Heureusement la critique est plus humaine que le public. La critique se souvient par reconnaissance et par devoir, et quand une fois l’artiste est à l’abri de ses sévérités, elle ne se croit pas dispensée de le louer pour ses triomphes passés. La critique ne dit pas : « Ce n’est rien, c’est un vieux poète, c’est un vieux musicien, c’est un vieux comédien qui se meurt ! » au contraire, elle s’arrête avec respect dans ce sentier de la mort, et elle tâche d’arracher à l’oubli quelques lambeaux de cette renommée, fugitive comme le nuage dans le ciel de l’été.

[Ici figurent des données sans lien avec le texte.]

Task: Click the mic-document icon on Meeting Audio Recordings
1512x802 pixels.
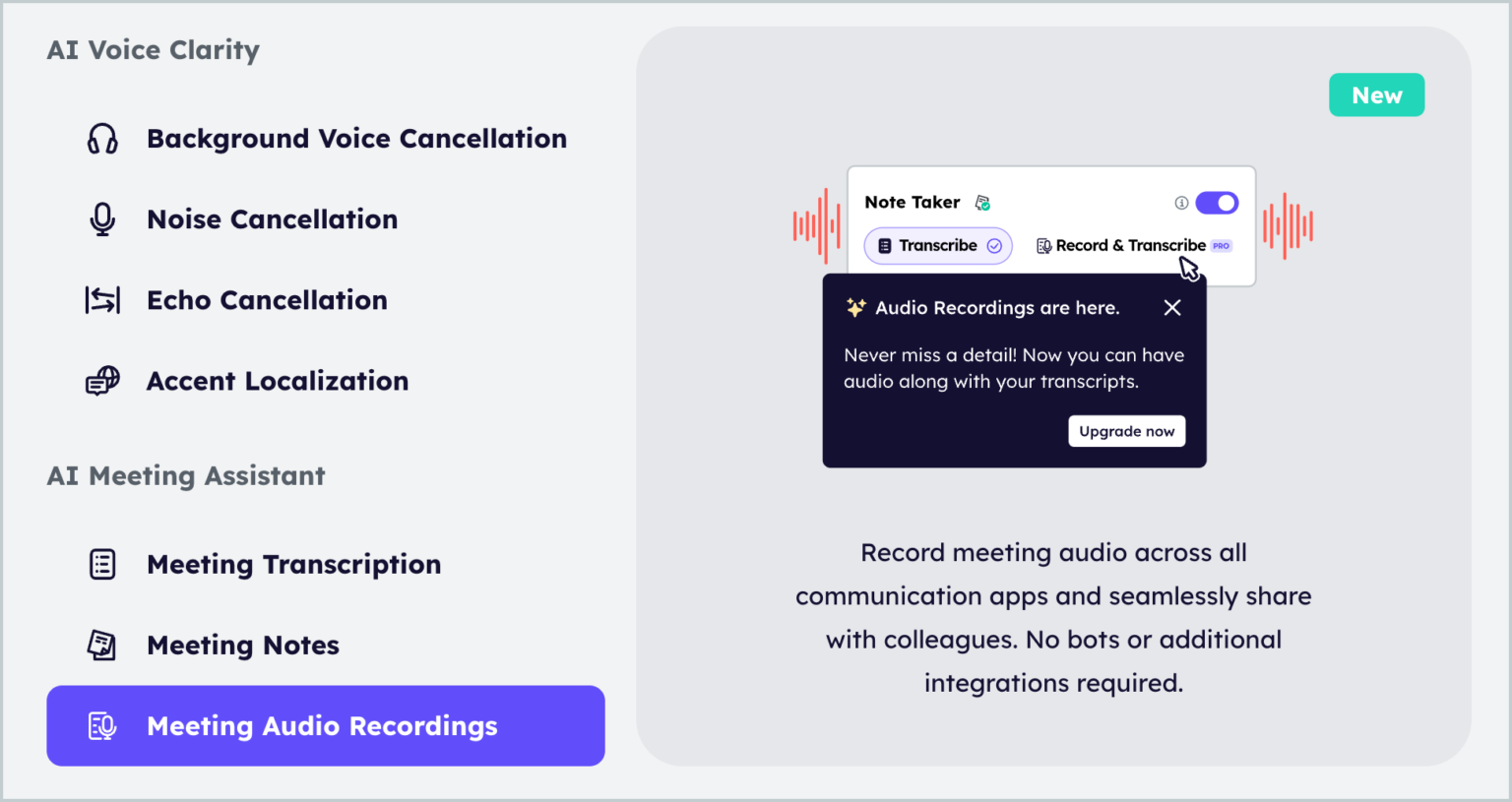Action: (x=101, y=725)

Grande consolation, véritablement, pour la gloire consolée, et merveilleuse fortune pour la critique exposée, elle aussi, aux oublis de la foule indifférente, lorsqu’avant de mourir à son tour, elle se met à ressusciter cette gloire éteinte, à rappeler cette idole à la douce clarté de ses beaux jours !

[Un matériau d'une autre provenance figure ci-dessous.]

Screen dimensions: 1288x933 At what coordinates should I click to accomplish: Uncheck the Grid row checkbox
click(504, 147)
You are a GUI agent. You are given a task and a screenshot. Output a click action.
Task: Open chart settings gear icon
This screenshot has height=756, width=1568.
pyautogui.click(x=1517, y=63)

Chose difficile cependant, même une résurrection d’une heure ! On se lamente sur la destinée des comédiens, dont rien ne reste, pas plus que le son de l’écho disparu, et l’on ne voit pas que rien ne revient, de ce qui est mort. Est-ce vivre, en effet, que de passer à l’état d’une langue morte, d’un chef-d’œuvre oublié, d’une curiosité littéraire ? Est-ce vivre que d’être exposé, à deux mille ans de distance et de respects, à l’imitation puérile des écoliers, à la traduction banale des beaux esprits, à l’enthousiasme écrasant des savants et des commentateurs ?

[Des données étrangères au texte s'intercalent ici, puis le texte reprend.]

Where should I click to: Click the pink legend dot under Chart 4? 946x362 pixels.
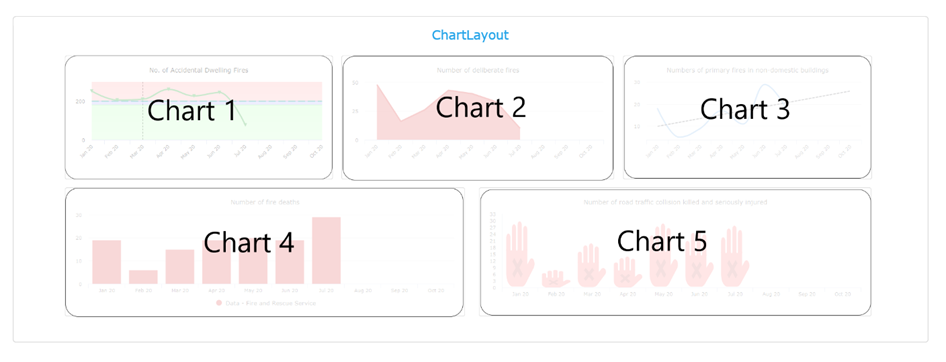click(219, 303)
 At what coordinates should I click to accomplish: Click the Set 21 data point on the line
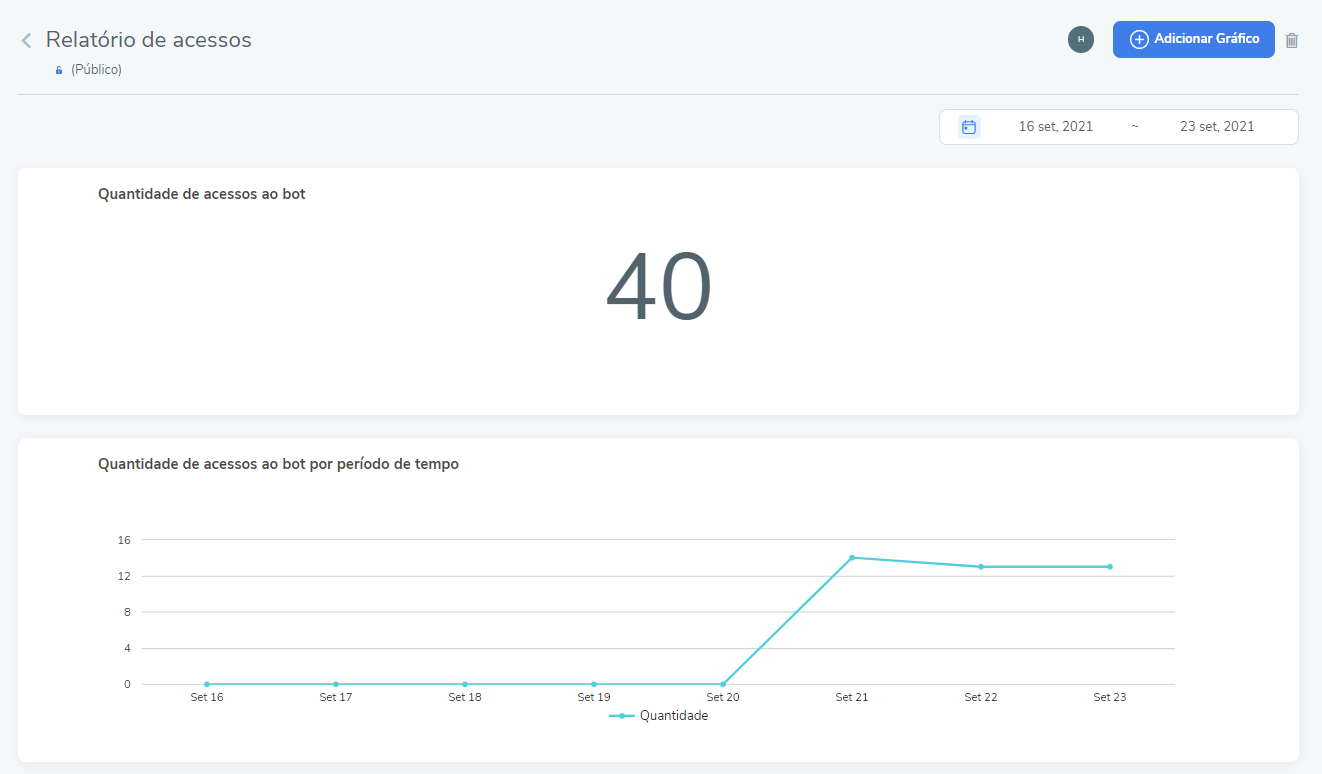pyautogui.click(x=852, y=558)
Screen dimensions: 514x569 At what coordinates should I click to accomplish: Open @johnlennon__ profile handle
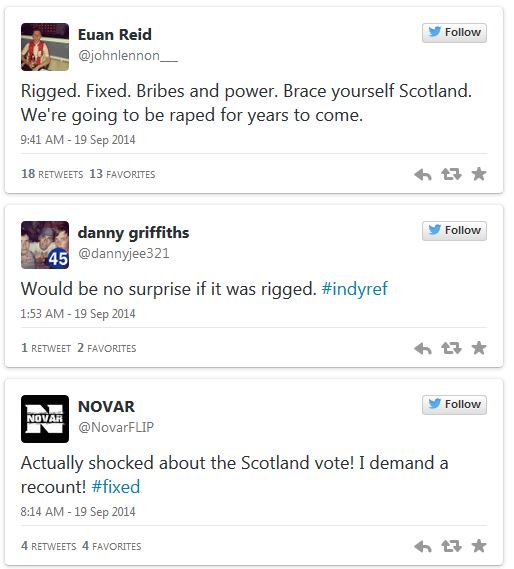click(x=128, y=56)
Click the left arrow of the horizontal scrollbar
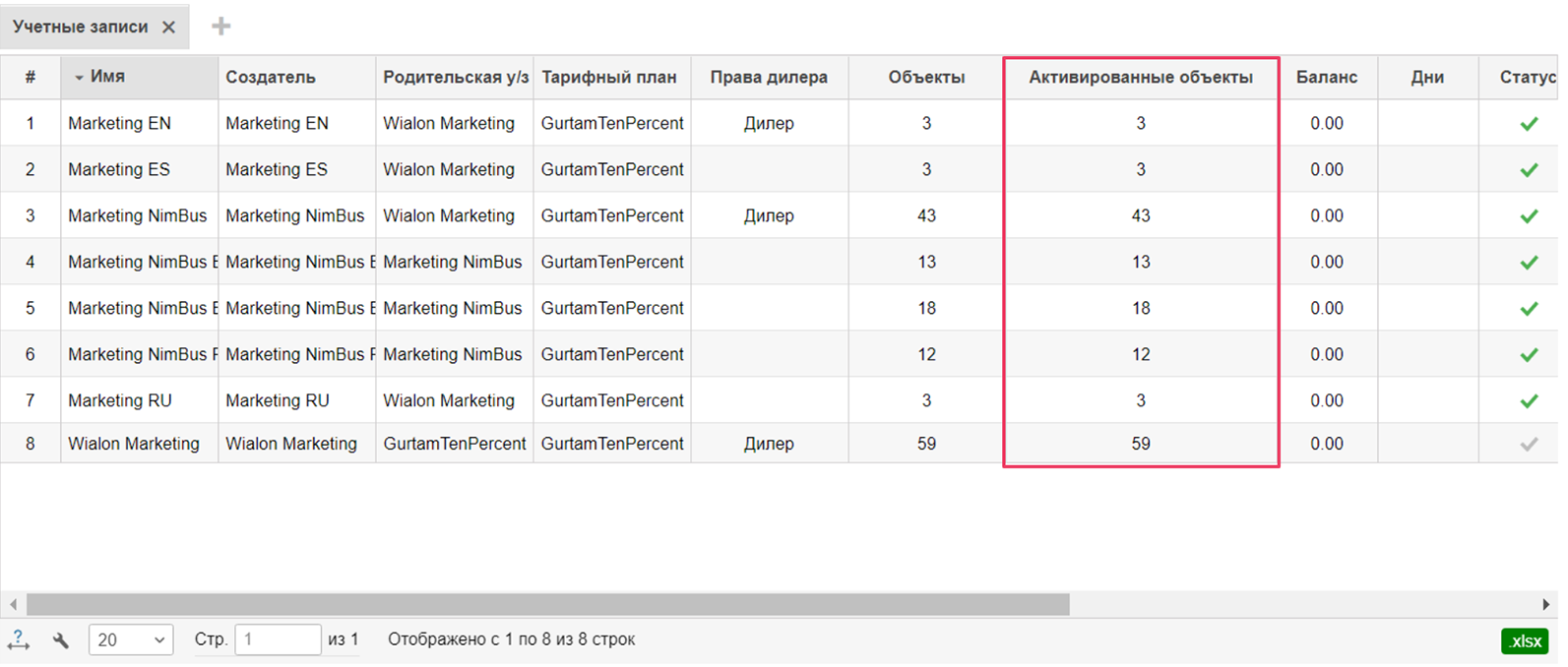1568x667 pixels. click(x=13, y=604)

Mademoiselle Mars est partie, en ceci moins heureuse que Talma, mort dans son triomphe de Charles VI, et pleuré comme un être réel dont le public espérait encore tant de pitié et tant de terreurs. Elle a emporté avec elle sa belle grâce, ses élégances et les ressources infinies d’un esprit qui ne s’épuisait jamais. Que voulez-vous ? c’est la loi. Les comédiens, les chanteurs, les belles personnes, race passagère et périssable, meurent deux fois Ainsi meurent les grands orateurs et les plus habiles écrivains de la presse (Armand Carrel ! Armand Marrast !), ne laissant après eux que de faibles traces de ce talent qui agitait le monde !

Un jour que Cicéron lui-même interrogeait Roscius, le Talma romain, le priant de lui dire, en deux mots, le secret de son art, et par quelle magie il arrivait à produire ces grands effets dramatiques ? — Mon secret est bien simple, répondit Roscius, la bienséance 43 !

J’étais d’avis que l’on écrivît cette parole de Roscius sur la tombe de mademoiselle Mars.